Topic: Online advertising
Who: Governments of Netherlands and Poland
When: March 2013
Where:Netherlands and Poland
Law stated as at: 4 May 2013
What happened:
EU states are still in the process of implementing Directive 2009/136/EC (“2009 Directive”) which introduced amendments to the provisions of the EU Privacy and Electronic Communications Directive 2002/58/EC which impacted on the use of “cookies” and similar tracking technology.
The deadline for transposition of the 2009 Directive into local member state laws was 25 May 2011.
Poland
New cookie and data breach notification rules have been introduced in Poland under the “Polish Act of 16 November 2012″, with effect from 22 March 2013.
On the face of it, these rules follow the 2009 Directive require informed and express consent prior to the use of cookies. In practice, however, the regulators appear to have followed the approach of the data protection authority of the UK (ICO) and those of many other EU states and will accept “implied consent “. A clear notification must be given of the use of cookies and the relevant purposes. The user’s consent will be presumed if the default setting is not amended provided detailed notification has been provided.
The changes also introduce fines of up to a maximum of 3% of company profits for breach of the legislation based on annual profits of the entity in the year preceding the fine. Interestingly, the power to impose these fines is vested in the President of the Office of Electronics Communications and not the Polish data protection authority (GIODO).
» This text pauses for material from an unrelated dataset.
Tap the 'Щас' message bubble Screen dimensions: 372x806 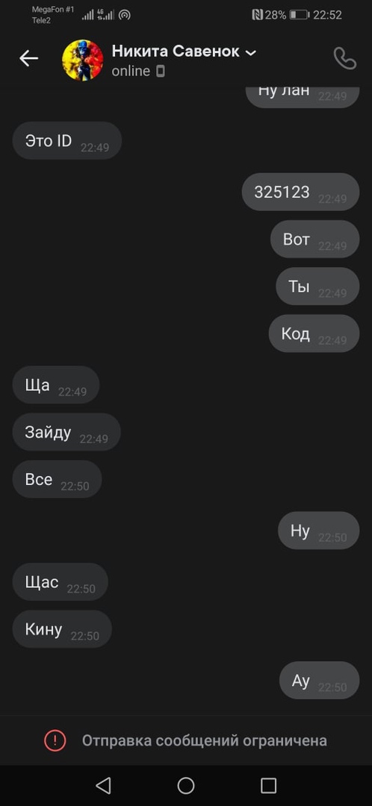[x=61, y=582]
The GIODO has no authority for enforcing the rules on cookies but will be responsible for dealing with data breach notifications.
Netherlands
Here a much tougher line has been taken, although the enforcement picture is less clear.
Article 11.7a of the Dutch Telecommunications Act follows the 2009 Directive again and expressly requires consent before the cookie is applied.
So far, the only circumstances in which it appears that the express consent requirement will not be imposed (other than the very limited exceptions set out in the 2009 Directive) are where first party analytics cookies are used and the data gathered is anonymised.
It should be noted that this does not extend to Google Analytics, as these are third party cookies. It is possible that an amendment may be introduced to the existing law to give effect to this limited relaxation.
Having said this, the picture on enforcement of what are likely to be Europe’s strictest cookie laws is somewhat less clear. Indeed our sources indicate that the new rules are not being actively enforced at all, with uncertainty reigning amid an absence of clear official guidelines as to how the new laws should be followed.
Why this matters:
Many European organisations had initially followed the UK approach (as the first regulator to provide any guidance) and had adopted a banner approach including a cookie policy notifying users of the use of cookies and stating that continuing to use the site indicated consent.
For most organisations operating across Europe it is clearly advantageous to have a consistent approach to consent across all its websites in different locations where feasible.
Therefore the news from Poland clearly assists with this strategy.
he position in the Netherlands, however, is more troubling and clearly publishers looking to finalise a pan-European tracking technology strategy should take expert local advice in all relevant states before doing so.